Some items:
____________________
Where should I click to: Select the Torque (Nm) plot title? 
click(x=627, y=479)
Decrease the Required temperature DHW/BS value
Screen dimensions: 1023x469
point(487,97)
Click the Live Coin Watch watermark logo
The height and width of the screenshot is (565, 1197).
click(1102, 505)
____________________
**TASK PROMPT**: Could you quote every line of the items above word for word?

**WRITTEN RESPONSE**:
Where should I click to: Select the Torque (Nm) plot title? 
click(x=627, y=479)
Decrease the Required temperature DHW/BS value
Screen dimensions: 1023x469
point(487,97)
Click the Live Coin Watch watermark logo
The height and width of the screenshot is (565, 1197).
click(1102, 505)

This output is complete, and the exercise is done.